WRITTEN REQUEST
Render the items from the line with "800x403 pixels." up to and including the line with "1024x609 pixels. (x=867, y=536)" as a numbered list, leaving out any blank lines.

### TASK DATA ###

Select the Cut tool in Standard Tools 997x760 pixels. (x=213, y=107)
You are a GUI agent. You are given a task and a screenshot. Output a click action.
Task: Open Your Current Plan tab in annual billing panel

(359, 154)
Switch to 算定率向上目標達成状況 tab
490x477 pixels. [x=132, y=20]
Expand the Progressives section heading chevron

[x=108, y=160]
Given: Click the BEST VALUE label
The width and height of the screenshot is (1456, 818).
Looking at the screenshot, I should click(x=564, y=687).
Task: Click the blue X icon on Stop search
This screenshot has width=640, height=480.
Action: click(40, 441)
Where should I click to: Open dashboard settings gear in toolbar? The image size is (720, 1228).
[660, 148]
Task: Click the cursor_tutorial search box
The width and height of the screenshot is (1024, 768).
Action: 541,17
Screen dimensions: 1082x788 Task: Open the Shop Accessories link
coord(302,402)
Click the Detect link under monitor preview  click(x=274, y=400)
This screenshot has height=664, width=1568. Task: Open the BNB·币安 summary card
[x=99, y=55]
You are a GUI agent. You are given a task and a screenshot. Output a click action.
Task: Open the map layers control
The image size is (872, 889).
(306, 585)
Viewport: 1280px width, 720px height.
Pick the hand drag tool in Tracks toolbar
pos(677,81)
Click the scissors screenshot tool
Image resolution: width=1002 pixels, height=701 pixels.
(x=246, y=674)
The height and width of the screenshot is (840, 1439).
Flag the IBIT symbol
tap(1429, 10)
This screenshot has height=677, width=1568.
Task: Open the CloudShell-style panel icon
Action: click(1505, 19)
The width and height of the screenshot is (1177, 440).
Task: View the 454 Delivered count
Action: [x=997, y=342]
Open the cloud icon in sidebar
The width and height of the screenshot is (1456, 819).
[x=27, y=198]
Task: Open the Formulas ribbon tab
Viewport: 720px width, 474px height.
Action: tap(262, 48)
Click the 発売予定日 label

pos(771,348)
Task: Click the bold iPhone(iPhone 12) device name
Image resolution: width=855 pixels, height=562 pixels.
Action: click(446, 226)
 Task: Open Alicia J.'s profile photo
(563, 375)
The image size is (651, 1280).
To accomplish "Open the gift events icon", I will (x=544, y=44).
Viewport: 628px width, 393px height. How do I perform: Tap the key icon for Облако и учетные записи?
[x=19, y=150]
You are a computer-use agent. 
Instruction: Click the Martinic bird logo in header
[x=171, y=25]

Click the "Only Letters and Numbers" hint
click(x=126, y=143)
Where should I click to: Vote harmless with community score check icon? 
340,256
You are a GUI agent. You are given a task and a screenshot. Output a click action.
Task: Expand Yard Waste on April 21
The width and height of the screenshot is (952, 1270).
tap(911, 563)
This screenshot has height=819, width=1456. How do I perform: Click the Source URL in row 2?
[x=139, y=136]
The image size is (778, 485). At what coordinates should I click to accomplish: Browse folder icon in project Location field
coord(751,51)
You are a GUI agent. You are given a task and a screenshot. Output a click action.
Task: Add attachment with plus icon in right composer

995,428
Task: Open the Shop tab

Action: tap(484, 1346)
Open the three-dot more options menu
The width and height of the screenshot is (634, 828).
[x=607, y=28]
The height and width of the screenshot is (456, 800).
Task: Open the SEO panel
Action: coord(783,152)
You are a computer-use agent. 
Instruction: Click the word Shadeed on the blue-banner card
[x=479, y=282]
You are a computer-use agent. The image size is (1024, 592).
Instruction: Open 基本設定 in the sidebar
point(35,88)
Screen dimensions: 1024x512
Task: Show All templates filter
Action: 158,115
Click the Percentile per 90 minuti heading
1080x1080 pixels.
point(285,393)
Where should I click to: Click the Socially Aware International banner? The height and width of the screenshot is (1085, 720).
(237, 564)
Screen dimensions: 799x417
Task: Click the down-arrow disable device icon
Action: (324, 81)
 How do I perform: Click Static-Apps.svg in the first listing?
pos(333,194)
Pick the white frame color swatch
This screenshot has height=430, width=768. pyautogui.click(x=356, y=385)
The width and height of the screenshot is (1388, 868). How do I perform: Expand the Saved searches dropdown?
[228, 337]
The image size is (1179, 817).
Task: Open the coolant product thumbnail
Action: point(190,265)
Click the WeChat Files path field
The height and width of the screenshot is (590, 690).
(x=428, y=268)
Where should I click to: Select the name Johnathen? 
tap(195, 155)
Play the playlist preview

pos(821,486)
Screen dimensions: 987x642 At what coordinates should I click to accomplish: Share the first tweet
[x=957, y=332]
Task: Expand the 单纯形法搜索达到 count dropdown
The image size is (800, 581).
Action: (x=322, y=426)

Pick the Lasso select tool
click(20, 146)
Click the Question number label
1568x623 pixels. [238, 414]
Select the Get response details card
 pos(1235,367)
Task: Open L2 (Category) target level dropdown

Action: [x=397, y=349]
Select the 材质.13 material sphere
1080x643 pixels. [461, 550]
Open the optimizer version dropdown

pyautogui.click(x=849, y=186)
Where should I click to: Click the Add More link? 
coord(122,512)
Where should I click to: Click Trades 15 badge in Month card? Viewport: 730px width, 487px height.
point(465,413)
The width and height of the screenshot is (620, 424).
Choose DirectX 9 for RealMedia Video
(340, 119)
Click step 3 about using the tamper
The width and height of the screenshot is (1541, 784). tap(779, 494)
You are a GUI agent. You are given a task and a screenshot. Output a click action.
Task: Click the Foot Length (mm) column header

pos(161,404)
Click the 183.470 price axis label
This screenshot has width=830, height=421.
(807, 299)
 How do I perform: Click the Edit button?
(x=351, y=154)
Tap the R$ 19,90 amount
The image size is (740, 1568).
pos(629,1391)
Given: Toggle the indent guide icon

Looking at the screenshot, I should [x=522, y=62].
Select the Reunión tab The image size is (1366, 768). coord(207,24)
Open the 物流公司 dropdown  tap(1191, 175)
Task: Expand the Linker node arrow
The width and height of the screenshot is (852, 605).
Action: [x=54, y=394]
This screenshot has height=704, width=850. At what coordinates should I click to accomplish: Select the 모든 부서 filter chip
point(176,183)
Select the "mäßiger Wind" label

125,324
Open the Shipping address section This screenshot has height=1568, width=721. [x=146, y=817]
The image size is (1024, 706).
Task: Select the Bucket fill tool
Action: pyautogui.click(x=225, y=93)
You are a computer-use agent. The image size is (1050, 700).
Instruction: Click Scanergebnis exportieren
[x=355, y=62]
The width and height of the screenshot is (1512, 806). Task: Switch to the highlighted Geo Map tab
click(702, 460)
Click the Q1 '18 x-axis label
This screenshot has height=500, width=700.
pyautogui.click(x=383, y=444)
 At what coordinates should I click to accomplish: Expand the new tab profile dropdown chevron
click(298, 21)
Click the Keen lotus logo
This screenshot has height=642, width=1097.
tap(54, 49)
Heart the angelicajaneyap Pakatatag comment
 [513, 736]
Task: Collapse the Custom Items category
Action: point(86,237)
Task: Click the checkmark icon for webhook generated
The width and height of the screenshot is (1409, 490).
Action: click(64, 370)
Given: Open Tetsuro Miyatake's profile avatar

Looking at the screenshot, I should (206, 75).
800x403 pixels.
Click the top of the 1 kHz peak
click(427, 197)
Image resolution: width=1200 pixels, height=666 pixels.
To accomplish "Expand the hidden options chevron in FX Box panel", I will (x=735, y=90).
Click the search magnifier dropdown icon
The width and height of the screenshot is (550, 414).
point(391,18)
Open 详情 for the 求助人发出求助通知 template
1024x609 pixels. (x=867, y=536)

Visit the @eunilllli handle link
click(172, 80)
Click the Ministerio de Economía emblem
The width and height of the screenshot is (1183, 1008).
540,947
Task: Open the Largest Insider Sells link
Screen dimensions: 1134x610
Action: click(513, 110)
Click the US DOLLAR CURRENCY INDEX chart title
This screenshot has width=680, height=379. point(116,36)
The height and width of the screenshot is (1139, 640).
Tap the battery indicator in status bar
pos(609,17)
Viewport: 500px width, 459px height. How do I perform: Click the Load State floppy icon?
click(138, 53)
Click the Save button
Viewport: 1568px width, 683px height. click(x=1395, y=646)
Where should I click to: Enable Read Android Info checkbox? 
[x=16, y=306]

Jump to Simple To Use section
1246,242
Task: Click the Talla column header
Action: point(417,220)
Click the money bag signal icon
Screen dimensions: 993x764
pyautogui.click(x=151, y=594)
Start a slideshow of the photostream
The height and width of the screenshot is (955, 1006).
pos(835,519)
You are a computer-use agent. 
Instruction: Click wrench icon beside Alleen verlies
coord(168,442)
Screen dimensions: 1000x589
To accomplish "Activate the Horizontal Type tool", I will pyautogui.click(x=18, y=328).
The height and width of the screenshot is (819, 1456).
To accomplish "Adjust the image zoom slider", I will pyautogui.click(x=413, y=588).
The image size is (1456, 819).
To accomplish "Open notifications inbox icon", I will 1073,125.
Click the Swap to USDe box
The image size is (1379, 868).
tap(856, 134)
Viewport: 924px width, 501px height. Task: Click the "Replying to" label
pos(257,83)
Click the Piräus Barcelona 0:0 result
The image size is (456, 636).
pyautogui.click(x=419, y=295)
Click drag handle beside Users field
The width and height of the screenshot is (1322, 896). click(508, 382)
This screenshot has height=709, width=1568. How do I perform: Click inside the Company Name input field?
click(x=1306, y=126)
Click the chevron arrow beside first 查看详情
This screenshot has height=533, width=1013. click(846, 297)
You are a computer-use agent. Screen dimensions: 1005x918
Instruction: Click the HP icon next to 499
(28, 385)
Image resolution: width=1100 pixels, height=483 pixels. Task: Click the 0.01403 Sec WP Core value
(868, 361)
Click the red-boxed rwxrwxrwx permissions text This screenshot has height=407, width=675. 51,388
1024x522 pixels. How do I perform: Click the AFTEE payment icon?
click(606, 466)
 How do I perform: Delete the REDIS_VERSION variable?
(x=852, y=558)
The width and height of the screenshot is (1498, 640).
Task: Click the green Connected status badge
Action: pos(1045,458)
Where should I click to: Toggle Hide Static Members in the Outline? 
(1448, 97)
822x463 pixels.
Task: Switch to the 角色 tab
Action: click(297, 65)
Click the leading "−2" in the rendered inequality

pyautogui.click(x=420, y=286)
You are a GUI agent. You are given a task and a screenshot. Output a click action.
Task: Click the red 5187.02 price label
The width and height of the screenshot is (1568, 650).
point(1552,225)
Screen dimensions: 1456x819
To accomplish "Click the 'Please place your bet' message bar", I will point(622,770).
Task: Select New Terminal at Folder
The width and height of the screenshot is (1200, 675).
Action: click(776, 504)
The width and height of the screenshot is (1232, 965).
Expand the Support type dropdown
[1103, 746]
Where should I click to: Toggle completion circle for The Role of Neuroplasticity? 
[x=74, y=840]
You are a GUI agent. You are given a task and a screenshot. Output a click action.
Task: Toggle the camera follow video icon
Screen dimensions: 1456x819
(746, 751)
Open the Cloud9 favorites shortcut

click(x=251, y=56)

###

TASK SOLUTION
1. 800x403 pixels.
2. Click the top of the 1 kHz peak
3. click(427, 197)
4. Image resolution: width=1200 pixels, height=666 pixels.
5. To accomplish "Expand the hidden options chevron in FX Box panel", I will (x=735, y=90).
6. Click the search magnifier dropdown icon
7. The width and height of the screenshot is (550, 414).
8. point(391,18)
9. Open 详情 for the 求助人发出求助通知 template
10. 1024x609 pixels. (x=867, y=536)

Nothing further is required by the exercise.